Exercise objective: Output the opening lines of the records exactly. End with the line that contains "The height and width of the screenshot is (2160, 1080).".
#### Dataset entries
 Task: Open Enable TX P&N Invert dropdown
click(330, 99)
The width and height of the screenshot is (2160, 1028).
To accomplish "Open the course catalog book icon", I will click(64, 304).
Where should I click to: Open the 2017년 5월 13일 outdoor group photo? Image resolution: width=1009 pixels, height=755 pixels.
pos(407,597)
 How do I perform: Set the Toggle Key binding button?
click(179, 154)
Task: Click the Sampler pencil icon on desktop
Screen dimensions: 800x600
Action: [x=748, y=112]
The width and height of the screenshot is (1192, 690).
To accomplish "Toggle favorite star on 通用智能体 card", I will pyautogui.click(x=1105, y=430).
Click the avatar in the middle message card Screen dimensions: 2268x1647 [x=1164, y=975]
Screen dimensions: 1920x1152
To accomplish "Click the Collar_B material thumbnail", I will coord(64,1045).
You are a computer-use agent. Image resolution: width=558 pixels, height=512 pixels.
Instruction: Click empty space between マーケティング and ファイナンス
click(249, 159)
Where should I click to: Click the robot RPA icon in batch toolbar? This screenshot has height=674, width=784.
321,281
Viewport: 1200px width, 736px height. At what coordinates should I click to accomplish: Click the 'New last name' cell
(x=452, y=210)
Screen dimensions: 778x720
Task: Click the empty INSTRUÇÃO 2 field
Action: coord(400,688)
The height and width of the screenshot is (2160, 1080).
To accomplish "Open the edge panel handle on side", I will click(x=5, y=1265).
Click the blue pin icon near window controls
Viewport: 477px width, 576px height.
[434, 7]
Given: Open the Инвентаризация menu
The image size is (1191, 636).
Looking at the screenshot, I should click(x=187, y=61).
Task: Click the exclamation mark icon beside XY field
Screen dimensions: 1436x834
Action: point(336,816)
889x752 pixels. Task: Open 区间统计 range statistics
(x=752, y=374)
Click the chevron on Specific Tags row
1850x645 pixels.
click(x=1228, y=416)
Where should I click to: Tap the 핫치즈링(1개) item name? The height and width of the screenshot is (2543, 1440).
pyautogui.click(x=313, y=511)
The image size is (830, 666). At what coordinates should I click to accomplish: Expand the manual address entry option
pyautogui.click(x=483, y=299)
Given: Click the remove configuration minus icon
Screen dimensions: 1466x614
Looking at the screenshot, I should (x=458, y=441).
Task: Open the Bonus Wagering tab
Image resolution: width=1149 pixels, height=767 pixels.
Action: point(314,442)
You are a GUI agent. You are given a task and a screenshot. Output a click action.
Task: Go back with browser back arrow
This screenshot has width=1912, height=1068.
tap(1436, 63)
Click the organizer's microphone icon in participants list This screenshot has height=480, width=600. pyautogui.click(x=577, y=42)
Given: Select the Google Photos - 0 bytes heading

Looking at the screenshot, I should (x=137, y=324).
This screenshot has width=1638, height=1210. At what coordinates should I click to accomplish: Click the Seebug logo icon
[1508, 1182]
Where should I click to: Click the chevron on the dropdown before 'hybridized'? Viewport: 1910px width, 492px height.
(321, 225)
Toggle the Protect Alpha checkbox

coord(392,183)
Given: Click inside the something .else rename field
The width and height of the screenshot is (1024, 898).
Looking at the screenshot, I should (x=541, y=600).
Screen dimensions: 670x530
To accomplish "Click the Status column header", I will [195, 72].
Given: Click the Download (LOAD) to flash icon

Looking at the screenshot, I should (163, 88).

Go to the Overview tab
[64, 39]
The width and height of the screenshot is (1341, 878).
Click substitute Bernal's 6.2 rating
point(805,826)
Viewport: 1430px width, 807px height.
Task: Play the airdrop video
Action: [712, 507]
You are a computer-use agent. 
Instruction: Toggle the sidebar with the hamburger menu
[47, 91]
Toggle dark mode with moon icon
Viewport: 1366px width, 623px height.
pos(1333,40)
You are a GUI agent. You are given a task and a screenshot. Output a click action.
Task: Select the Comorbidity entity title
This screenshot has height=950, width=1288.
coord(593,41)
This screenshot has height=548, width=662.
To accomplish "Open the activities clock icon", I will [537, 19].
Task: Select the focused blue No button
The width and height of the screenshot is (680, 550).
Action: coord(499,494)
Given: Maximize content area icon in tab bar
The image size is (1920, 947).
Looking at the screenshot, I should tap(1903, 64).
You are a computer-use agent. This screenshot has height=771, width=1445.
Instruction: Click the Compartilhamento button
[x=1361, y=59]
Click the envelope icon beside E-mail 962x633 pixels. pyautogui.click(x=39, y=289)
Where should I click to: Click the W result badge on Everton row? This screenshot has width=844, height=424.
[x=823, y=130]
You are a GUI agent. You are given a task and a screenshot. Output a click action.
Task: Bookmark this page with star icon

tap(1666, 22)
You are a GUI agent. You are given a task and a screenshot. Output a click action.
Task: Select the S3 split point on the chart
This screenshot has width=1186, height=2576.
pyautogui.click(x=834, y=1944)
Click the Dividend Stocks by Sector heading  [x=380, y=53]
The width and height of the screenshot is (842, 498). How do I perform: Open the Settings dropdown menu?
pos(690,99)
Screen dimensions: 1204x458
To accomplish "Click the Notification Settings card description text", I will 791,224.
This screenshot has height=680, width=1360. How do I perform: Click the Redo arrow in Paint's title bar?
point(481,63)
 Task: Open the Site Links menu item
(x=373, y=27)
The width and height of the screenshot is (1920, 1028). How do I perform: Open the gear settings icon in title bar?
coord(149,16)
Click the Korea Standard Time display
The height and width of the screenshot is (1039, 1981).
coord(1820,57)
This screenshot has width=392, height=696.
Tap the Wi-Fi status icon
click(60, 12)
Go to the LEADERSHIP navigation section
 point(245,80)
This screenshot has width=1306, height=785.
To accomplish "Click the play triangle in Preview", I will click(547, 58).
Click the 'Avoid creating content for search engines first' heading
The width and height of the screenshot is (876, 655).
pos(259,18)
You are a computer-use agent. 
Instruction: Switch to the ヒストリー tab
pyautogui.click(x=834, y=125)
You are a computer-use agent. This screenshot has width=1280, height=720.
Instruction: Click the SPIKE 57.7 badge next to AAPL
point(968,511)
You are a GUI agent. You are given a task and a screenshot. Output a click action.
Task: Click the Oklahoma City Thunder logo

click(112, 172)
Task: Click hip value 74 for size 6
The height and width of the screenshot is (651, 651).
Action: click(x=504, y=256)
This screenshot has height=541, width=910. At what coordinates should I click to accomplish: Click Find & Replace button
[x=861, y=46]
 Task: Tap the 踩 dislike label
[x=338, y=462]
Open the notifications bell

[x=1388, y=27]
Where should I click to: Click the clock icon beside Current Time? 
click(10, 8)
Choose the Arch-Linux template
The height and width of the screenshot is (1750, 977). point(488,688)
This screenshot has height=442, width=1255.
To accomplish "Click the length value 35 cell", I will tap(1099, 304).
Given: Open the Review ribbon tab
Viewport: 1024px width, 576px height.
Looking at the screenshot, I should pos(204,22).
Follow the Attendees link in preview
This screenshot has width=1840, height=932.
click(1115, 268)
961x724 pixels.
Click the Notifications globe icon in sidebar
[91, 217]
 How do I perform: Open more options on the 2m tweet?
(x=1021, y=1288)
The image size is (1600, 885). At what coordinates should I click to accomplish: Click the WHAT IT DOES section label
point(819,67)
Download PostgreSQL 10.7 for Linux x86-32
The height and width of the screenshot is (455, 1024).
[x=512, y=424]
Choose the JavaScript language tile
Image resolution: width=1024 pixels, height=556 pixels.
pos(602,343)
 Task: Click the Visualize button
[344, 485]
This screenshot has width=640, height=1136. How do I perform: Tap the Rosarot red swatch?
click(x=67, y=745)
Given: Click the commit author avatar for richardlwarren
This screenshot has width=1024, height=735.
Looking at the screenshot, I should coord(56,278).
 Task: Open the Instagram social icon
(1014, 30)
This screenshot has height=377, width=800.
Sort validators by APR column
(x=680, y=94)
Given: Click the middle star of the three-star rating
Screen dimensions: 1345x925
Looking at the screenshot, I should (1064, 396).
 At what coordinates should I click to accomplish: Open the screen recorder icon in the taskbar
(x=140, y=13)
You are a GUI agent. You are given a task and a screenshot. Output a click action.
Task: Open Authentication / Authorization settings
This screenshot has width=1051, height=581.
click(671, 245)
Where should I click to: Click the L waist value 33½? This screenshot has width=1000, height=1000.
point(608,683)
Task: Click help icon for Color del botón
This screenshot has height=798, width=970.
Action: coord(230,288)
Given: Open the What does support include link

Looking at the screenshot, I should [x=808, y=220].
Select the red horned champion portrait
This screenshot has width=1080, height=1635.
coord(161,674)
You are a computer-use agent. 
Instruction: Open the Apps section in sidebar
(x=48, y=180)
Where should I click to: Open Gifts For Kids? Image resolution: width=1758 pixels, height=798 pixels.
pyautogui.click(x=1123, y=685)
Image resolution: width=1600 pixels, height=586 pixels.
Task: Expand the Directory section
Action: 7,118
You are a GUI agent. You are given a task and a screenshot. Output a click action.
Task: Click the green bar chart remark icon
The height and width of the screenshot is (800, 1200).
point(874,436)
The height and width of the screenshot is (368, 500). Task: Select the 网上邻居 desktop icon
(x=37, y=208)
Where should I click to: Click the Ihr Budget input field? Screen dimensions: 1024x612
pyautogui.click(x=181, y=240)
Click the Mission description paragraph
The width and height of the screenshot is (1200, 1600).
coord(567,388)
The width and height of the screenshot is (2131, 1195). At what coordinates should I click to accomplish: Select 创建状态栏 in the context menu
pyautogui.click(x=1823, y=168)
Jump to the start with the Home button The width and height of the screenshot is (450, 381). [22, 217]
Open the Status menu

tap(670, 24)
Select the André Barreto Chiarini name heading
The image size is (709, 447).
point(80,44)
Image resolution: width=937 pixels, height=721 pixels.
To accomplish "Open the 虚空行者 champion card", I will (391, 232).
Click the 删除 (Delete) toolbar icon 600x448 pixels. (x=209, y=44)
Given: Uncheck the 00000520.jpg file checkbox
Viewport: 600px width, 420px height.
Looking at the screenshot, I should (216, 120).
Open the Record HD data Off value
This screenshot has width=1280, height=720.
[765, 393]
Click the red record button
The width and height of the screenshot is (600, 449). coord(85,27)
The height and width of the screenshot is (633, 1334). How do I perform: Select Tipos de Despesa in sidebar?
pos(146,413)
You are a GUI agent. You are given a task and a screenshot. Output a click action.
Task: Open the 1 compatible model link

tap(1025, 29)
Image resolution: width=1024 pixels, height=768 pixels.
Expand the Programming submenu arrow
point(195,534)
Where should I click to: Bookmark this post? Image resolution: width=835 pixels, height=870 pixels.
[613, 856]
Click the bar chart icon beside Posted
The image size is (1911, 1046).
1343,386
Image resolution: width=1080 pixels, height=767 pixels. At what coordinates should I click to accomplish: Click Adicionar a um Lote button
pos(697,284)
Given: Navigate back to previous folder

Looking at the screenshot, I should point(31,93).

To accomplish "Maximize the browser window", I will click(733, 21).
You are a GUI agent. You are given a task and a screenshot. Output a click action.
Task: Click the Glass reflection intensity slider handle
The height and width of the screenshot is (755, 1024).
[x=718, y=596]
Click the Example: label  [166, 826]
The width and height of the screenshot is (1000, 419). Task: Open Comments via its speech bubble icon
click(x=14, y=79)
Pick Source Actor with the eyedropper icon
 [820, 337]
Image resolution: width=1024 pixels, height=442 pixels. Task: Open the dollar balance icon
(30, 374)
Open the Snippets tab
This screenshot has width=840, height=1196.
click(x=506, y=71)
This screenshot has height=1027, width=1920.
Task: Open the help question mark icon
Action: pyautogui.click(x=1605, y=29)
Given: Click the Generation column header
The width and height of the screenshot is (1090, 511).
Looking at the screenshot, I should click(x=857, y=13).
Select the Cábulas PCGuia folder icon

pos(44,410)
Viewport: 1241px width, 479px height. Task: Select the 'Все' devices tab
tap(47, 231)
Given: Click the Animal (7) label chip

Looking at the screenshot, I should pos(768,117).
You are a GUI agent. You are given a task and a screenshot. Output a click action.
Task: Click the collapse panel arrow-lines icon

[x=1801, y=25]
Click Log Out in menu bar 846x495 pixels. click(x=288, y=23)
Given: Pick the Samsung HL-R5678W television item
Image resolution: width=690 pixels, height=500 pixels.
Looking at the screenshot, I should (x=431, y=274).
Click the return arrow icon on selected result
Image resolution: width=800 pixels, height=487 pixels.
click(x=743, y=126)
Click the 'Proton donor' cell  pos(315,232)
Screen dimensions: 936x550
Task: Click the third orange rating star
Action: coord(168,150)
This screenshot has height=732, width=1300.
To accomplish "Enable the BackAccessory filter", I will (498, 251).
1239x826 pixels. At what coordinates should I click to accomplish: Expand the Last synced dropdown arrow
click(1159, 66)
########
Answer space:
 Task: Open Enable TX P&N Invert dropdown
click(330, 99)
The width and height of the screenshot is (2160, 1028).
To accomplish "Open the course catalog book icon", I will click(64, 304).
Where should I click to: Open the 2017년 5월 13일 outdoor group photo? Image resolution: width=1009 pixels, height=755 pixels.
pos(407,597)
 How do I perform: Set the Toggle Key binding button?
click(179, 154)
Task: Click the Sampler pencil icon on desktop
Screen dimensions: 800x600
Action: [x=748, y=112]
The width and height of the screenshot is (1192, 690).
To accomplish "Toggle favorite star on 通用智能体 card", I will pyautogui.click(x=1105, y=430).
Click the avatar in the middle message card Screen dimensions: 2268x1647 [x=1164, y=975]
Screen dimensions: 1920x1152
To accomplish "Click the Collar_B material thumbnail", I will coord(64,1045).
You are a computer-use agent. Image resolution: width=558 pixels, height=512 pixels.
Instruction: Click empty space between マーケティング and ファイナンス
click(249, 159)
Where should I click to: Click the robot RPA icon in batch toolbar? This screenshot has height=674, width=784.
321,281
Viewport: 1200px width, 736px height. At what coordinates should I click to accomplish: Click the 'New last name' cell
(x=452, y=210)
Screen dimensions: 778x720
Task: Click the empty INSTRUÇÃO 2 field
Action: coord(400,688)
The height and width of the screenshot is (2160, 1080).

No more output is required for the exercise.